Video Generation Software

Local video is still less standardized than local text or images.

In practice, video workflows today are often built around:

  • ComfyUI-based graphs
  • model-specific repositories
  • project-specific launcher scripts

That means the "best software" answer for local video is often less about a single perfect UI and more about whether the toolchain around the model is mature enough to use comfortably.


The Best Software by User Type

Beginner

Start with:

  • Ollama for LLMs
  • LM Studio if you want a GUI
  • a simple image UI or ComfyUI if you are willing to learn one serious tool early

Power user

Add:

  • llama.cpp
  • ComfyUI
  • model conversion tools
  • lower-level runtime tuning

Builder / server operator

Move toward:

  • vLLM
  • LocalAI-style gateways
  • explicit serving stacks
  • logs, metrics, and model lifecycle management

What We Would Actually Do

If we were setting up a strong local AI workstation today, the software stack would usually look like this:

For LLMs

  • Ollama for quick checks and convenience
  • llama.cpp for serious local control
  • vLLM if the machine also serves APIs

For images

  • ComfyUI as the long-term default

For video

  • model-specific pipelines, often ComfyUI-centered where available

That combination gives you:

  • ease of use
  • depth
  • portability
  • room to grow

Final Take

The best local AI software is not one app. It is a stack.
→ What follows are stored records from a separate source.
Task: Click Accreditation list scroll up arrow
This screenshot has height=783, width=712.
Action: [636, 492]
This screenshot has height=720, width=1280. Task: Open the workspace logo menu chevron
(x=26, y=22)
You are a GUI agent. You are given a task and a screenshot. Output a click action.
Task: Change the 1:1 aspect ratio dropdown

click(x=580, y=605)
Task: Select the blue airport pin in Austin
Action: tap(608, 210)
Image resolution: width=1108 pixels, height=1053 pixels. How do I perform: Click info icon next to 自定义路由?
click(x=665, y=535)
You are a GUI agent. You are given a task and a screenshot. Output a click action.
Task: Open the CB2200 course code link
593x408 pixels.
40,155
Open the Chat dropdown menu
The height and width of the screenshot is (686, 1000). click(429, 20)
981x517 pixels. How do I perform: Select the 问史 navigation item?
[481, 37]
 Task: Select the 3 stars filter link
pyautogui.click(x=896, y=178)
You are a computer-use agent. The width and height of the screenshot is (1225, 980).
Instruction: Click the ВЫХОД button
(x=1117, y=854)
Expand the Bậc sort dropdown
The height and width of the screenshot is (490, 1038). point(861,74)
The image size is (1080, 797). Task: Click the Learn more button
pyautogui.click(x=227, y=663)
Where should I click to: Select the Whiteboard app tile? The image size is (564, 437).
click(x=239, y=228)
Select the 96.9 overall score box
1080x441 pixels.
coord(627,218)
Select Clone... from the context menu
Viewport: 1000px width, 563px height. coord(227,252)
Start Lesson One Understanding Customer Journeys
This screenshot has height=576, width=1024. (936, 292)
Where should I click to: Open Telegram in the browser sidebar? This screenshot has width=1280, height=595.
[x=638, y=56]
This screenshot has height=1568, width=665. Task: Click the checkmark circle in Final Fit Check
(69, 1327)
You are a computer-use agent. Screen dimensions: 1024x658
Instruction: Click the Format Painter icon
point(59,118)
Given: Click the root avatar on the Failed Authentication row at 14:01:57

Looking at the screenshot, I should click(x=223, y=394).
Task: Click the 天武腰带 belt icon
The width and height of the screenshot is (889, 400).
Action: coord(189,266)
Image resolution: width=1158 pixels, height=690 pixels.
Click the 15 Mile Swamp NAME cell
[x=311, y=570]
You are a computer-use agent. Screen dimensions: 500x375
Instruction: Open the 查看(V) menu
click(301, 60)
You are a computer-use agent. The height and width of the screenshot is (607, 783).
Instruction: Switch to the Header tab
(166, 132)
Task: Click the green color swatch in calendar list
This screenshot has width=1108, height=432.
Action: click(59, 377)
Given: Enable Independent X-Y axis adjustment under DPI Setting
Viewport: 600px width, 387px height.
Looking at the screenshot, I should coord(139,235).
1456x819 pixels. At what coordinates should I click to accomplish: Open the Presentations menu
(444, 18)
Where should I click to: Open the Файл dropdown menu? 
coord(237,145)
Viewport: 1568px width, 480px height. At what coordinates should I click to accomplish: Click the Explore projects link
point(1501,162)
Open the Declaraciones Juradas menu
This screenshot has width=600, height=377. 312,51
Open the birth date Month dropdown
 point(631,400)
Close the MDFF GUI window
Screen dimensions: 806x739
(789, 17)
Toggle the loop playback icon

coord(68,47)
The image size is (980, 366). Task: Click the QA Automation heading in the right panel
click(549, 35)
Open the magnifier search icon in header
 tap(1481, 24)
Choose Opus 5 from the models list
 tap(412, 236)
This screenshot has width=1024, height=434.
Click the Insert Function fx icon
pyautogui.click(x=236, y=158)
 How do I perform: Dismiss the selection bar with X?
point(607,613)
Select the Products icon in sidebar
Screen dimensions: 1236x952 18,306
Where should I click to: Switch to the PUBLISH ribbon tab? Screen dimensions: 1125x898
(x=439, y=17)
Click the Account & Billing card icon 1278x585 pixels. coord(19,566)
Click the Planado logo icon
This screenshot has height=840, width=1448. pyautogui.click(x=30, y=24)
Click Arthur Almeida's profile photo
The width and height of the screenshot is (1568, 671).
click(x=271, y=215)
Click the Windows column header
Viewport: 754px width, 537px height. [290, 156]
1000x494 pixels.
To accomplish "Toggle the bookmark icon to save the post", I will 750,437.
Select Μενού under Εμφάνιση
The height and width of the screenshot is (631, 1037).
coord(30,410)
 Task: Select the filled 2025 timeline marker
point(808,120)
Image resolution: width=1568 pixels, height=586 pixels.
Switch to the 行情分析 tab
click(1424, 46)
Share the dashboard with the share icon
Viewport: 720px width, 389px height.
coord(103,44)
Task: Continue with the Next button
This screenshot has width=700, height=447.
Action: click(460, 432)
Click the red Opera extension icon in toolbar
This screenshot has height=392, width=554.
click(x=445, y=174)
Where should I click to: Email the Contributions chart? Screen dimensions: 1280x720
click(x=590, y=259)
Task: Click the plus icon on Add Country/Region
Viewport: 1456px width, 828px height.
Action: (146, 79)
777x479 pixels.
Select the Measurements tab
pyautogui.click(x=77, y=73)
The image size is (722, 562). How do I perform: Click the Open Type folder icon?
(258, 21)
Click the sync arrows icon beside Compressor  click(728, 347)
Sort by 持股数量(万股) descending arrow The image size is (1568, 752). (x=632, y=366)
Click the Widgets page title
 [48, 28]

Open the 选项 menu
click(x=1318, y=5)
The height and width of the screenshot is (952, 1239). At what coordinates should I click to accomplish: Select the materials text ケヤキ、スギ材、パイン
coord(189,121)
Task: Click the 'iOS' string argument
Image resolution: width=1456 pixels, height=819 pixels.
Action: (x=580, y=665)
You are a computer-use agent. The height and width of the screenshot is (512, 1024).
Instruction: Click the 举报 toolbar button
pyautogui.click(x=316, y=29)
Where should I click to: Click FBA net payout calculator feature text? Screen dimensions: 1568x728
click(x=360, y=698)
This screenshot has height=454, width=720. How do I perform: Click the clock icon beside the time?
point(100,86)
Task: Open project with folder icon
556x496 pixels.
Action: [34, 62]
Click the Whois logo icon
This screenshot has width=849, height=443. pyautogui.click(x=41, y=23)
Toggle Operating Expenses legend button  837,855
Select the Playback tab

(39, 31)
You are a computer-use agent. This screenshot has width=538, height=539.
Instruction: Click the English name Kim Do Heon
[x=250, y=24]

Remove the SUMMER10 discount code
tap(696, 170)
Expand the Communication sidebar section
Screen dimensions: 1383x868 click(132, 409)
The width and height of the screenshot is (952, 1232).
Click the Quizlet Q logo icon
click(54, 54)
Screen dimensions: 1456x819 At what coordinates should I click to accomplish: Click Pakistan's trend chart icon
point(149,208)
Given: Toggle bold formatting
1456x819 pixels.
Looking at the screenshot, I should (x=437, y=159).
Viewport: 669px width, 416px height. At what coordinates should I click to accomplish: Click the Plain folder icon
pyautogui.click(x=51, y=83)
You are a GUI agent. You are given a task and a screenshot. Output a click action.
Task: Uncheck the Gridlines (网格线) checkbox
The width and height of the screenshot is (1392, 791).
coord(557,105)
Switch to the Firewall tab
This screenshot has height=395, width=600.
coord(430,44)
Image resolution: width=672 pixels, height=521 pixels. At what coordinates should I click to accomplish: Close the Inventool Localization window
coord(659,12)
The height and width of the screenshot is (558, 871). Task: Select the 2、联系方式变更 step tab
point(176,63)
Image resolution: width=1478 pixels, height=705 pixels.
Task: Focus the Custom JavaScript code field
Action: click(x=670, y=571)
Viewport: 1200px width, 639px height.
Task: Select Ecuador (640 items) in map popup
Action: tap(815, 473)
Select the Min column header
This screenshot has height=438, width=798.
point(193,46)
For most people, the right stack looks like:

  • one easy tool
  • one powerful low-level tool
  • one serious workflow tool

That is the pattern behind a lot of mature local AI setups.

If you are just starting, use the easy tools first.

If you are building a real workstation or server, graduate quickly to the tools that expose the machine properly.

Frequently Asked Questions

What is the easiest software for local AI beginners?

For LLMs, Ollama and LM Studio are the easiest starting points. For image generation, ComfyUI and Automatic1111-style interfaces are common entry points depending your workflow.

What is the best software for serious local LLM inference?

For flexible local-first single-user flows, llama.cpp is still the baseline. For API serving and high-throughput workloads, vLLM is one of the strongest choices.

Should I use Ollama or llama.cpp?

Use Ollama for convenience and packaging. Use llama.cpp when you want more control, more tuning, multi-GPU flexibility, and a lower-level understanding of what the machine is doing.

What should I use for image generation locally?

ComfyUI is one of the most practical choices because it handles advanced workflows, model switching, ControlNet, LoRAs, and more complex graph-based generation patterns.

What is the best local AI software for multi-GPU LLMs?

vLLM, llama.cpp, and some server-focused stacks are stronger choices than beginner desktop tools once you move into multi-GPU or serving workloads.

Do I need different tools for text, image, and video?

Usually yes. LLM runtimes and diffusion/video workflows still have different software ecosystems and different strengths.